╭─ Supplied records

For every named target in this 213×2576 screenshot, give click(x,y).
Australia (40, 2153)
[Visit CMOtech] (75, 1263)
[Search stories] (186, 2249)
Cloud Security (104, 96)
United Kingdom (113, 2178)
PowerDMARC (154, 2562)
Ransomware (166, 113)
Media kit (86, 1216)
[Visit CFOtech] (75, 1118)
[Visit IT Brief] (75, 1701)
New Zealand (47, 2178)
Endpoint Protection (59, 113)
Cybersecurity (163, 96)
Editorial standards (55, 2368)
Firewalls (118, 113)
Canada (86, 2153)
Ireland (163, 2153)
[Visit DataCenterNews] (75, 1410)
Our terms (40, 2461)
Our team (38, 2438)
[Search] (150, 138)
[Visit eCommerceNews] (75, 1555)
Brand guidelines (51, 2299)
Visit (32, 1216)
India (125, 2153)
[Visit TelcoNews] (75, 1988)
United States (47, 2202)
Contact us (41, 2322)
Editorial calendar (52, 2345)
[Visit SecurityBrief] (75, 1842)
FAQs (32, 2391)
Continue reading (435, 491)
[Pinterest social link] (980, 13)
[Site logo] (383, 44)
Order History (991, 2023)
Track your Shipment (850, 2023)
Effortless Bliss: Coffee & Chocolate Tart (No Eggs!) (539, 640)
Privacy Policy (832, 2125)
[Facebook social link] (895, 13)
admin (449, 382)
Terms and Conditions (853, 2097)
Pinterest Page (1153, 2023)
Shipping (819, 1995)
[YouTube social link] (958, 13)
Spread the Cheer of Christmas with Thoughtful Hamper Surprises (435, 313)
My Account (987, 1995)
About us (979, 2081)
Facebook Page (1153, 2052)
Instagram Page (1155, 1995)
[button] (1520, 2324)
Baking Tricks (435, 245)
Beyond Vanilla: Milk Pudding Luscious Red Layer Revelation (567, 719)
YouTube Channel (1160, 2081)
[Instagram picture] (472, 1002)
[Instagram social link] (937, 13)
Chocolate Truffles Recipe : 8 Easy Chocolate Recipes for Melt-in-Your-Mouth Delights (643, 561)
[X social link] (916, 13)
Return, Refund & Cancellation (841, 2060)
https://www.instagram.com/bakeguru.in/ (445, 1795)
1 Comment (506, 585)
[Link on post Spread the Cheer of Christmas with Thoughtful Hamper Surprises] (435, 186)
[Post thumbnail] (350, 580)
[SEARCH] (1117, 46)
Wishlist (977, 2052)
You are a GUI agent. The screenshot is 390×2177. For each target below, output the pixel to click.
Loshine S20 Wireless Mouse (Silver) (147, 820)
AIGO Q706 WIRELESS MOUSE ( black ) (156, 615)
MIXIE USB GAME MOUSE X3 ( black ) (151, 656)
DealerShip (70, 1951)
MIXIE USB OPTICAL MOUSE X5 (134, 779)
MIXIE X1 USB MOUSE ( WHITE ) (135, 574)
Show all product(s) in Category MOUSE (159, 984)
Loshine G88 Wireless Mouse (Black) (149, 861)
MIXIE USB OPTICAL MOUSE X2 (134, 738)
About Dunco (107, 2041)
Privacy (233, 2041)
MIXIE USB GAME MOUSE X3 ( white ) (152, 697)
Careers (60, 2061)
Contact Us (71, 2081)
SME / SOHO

╰─

# [Problem requirements]
From the first line of the material above down to the line with "[Instagram social link] (937, 13)", output each line exactly; include both of those lines and add no others.

# [Expected answer]
For every named target in this 213×2576 screenshot, give click(x,y).
Australia (40, 2153)
[Visit CMOtech] (75, 1263)
[Search stories] (186, 2249)
Cloud Security (104, 96)
United Kingdom (113, 2178)
PowerDMARC (154, 2562)
Ransomware (166, 113)
Media kit (86, 1216)
[Visit CFOtech] (75, 1118)
[Visit IT Brief] (75, 1701)
New Zealand (47, 2178)
Endpoint Protection (59, 113)
Cybersecurity (163, 96)
Editorial standards (55, 2368)
Firewalls (118, 113)
Canada (86, 2153)
Ireland (163, 2153)
[Visit DataCenterNews] (75, 1410)
Our terms (40, 2461)
Our team (38, 2438)
[Search] (150, 138)
[Visit eCommerceNews] (75, 1555)
Brand guidelines (51, 2299)
Visit (32, 1216)
India (125, 2153)
[Visit TelcoNews] (75, 1988)
United States (47, 2202)
Contact us (41, 2322)
Editorial calendar (52, 2345)
[Visit SecurityBrief] (75, 1842)
FAQs (32, 2391)
Continue reading (435, 491)
[Pinterest social link] (980, 13)
[Site logo] (383, 44)
Order History (991, 2023)
Track your Shipment (850, 2023)
Effortless Bliss: Coffee & Chocolate Tart (No Eggs!) (539, 640)
Privacy Policy (832, 2125)
[Facebook social link] (895, 13)
admin (449, 382)
Terms and Conditions (853, 2097)
Pinterest Page (1153, 2023)
Shipping (819, 1995)
[YouTube social link] (958, 13)
Spread the Cheer of Christmas with Thoughtful Hamper Surprises (435, 313)
My Account (987, 1995)
About us (979, 2081)
Facebook Page (1153, 2052)
Instagram Page (1155, 1995)
[button] (1520, 2324)
Baking Tricks (435, 245)
Beyond Vanilla: Milk Pudding Luscious Red Layer Revelation (567, 719)
YouTube Channel (1160, 2081)
[Instagram picture] (472, 1002)
[Instagram social link] (937, 13)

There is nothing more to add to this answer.